Gelesenes anwenden -
A. Fasse den Text zur Corona-Impfung Schwangerer in zwei Sätzen zusammen.
B. Setze den Text zur Corona-Impfung Schwangerer bitte nach seinem letzten Satz fort.

Ausgewählter Text -
####################
Erfahrungen wie in Hamburg, aber auch Studien zeigen: Wenn sich Schwangere mit Sars-CoV-2 infizieren, kann das riskant werden. Wie Kluge erklärt, ist das Immunsystem bei Schwangeren generell etwas herabgesetzt und die Sauerstoffaufnahme reduziert. In mehreren anderen Ländern wird ausdrücklich auch Schwangeren die Impfung gegen Covid-19 empfohlen, in der Regel mit mRNA-Präparaten.
In Israel hatten der Frauenärzteverband sowie das Gesundheitsministerium bereits im Januar eine Empfehlung zur Impfung schwangerer und stillender Frauen gegen das Coronavirus abgegeben. Es gab in dem Land mehrere Todesfälle schwangerer Frauen sowie Totgeburten nach einer Corona-Infektion. Israel hat die höchste Geburtenrate der westlichen Welt - mit durchschnittlich drei Kindern pro Frau.
####################
[Einträge aus einer Sammlung]
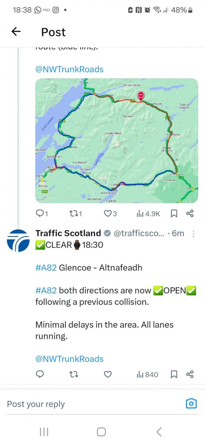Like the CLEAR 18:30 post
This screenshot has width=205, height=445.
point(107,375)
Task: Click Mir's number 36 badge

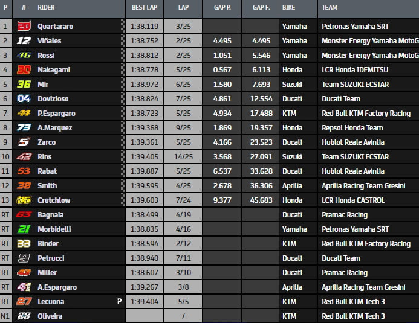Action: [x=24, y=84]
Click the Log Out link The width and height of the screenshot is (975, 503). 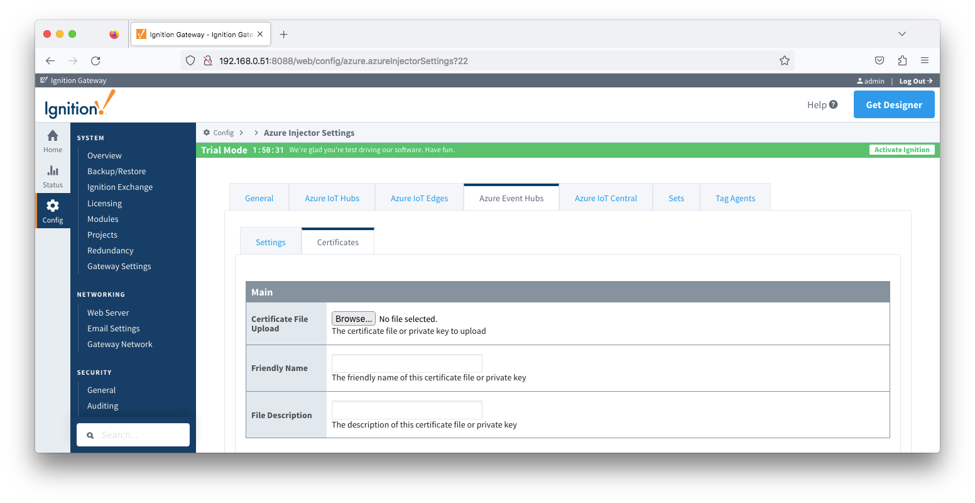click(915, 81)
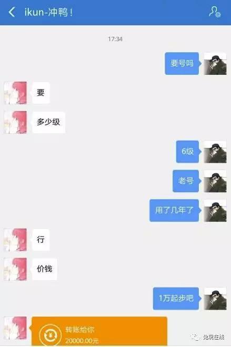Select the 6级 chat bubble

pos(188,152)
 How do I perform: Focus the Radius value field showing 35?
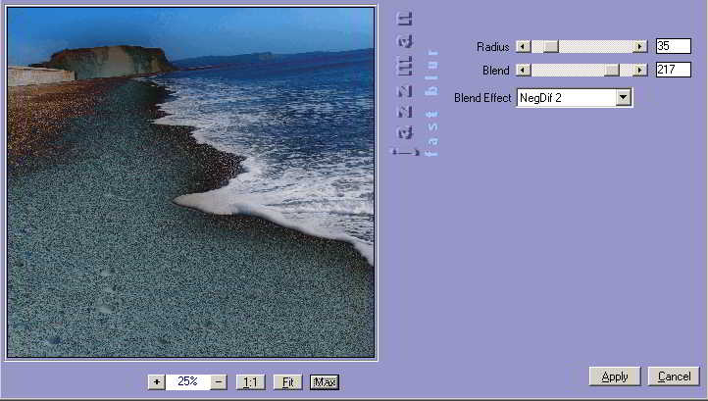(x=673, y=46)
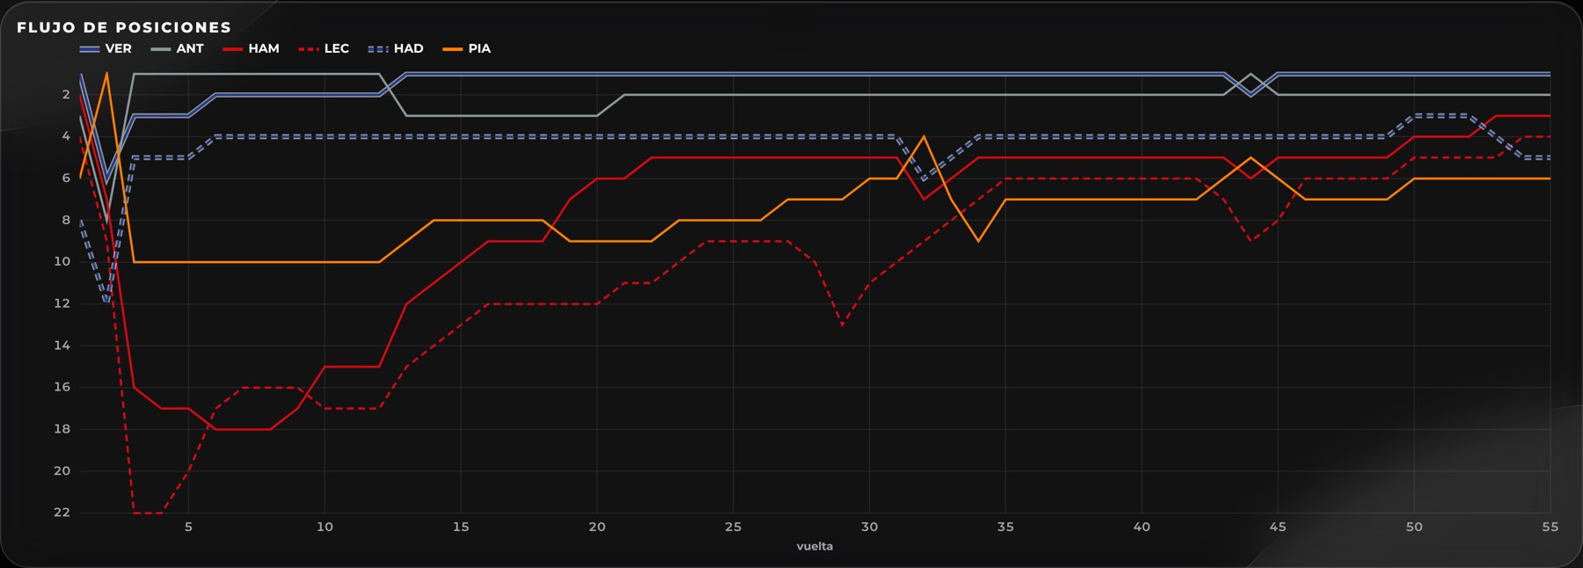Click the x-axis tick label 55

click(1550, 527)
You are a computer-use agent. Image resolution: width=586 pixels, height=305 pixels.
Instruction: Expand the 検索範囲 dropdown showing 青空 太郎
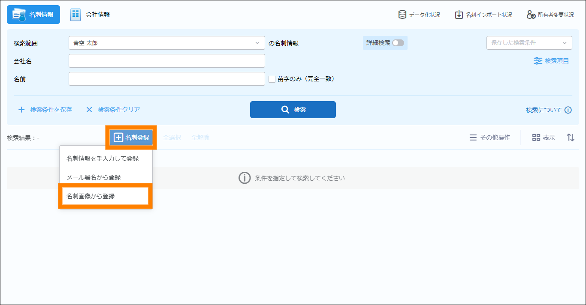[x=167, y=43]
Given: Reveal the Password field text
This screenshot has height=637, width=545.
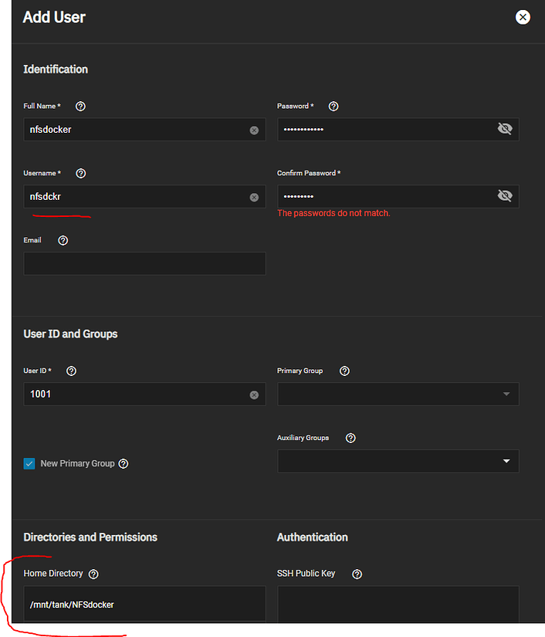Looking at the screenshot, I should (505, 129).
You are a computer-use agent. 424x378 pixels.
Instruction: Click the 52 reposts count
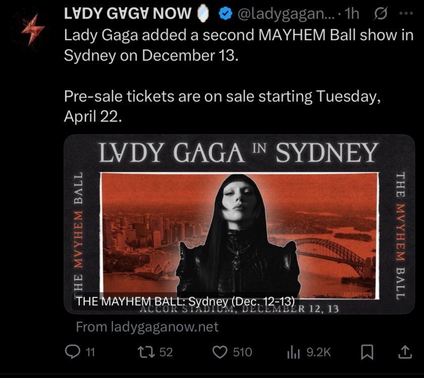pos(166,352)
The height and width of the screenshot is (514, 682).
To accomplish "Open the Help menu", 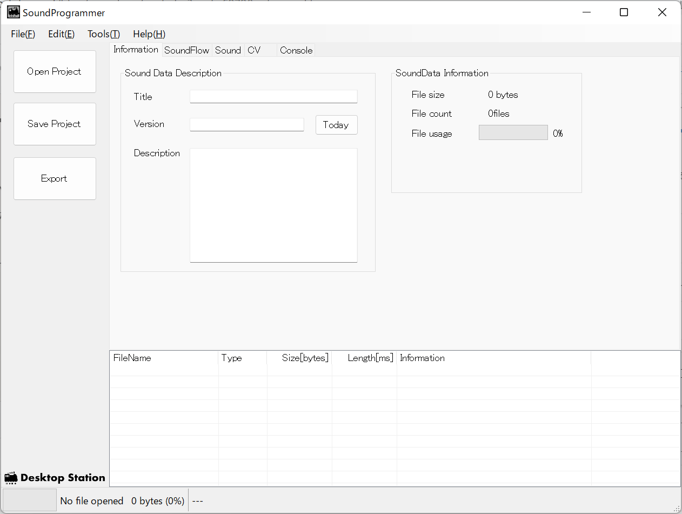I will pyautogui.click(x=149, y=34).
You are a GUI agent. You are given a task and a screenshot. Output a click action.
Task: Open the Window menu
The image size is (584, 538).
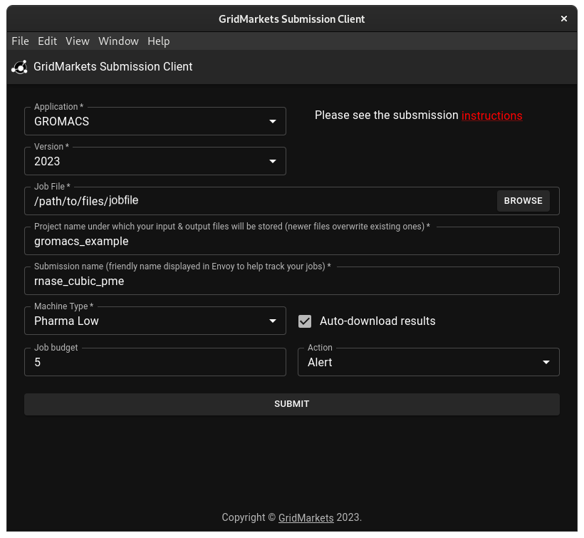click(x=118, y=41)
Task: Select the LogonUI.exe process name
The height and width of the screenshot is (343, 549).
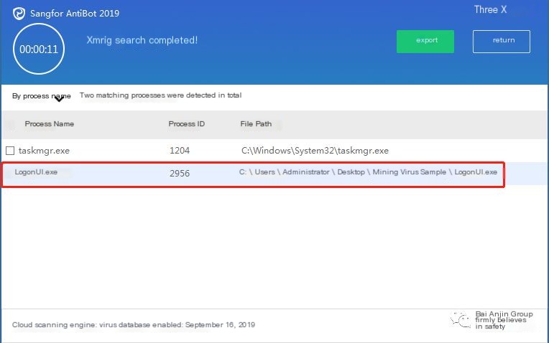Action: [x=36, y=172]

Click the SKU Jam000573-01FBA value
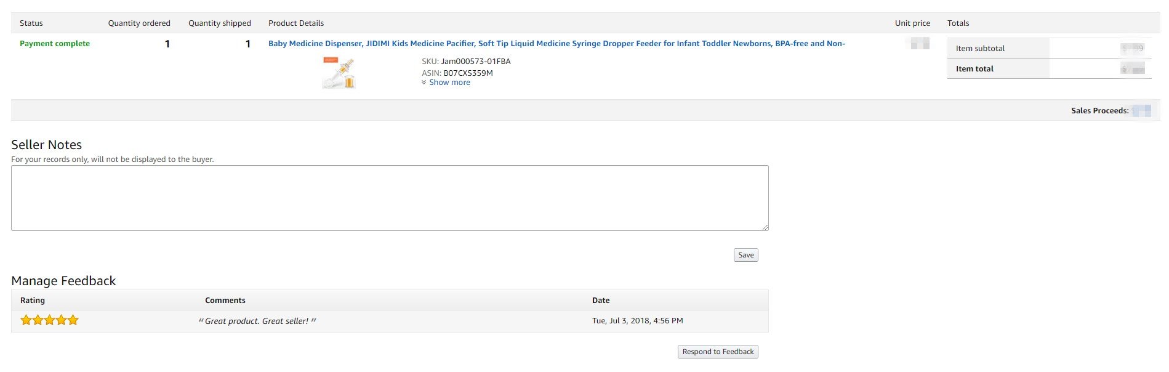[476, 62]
####################
Erwartete Ausgaben -
A. Eine Infektion mit Sars-CoV-2 kann für Schwangere riskant werden, da ihr Immunsystem generell etwas herabgesetzt und ihre Sauerstoffaufnahme reduziert ist. In mehreren Ländern wird Schwangeren die Impfung ausdrücklich empfohlen, meist mit mRNA-Präparaten, in Israel seit Januar auch stillenden Frauen, wo es mehrere Todesfälle Schwangerer sowie Totgeburten nach einer Corona-Infektion gab.

B.
Nach einer Corona-Impfung geben schwangere Frauen einer US-Studie zufolge die gebildeten Antikörper an ihr Baby weiter. Später könne es diese auch über die Brustmilch bekommen. In den USA haben sich schon mehr als 100.000 Schwangere impfen lassen. In Deutschland herrscht diesbezüglich bisher Zurückhaltung.
Schwangere können zwar geimpft werden, es geht aber eher um Ausnahmefälle. In der Empfehlung der Ständigen Impfkommission (Stiko) heißt es: "Schwangeren mit Vorerkrankungen und einem daraus resultierenden hohen Risiko für eine schwere Covid-19-Erkrankung kann in Einzelfällen nach Nutzen-Risiko-Abwägung und nach ausführlicher Aufklärung eine Impfung angeboten werden."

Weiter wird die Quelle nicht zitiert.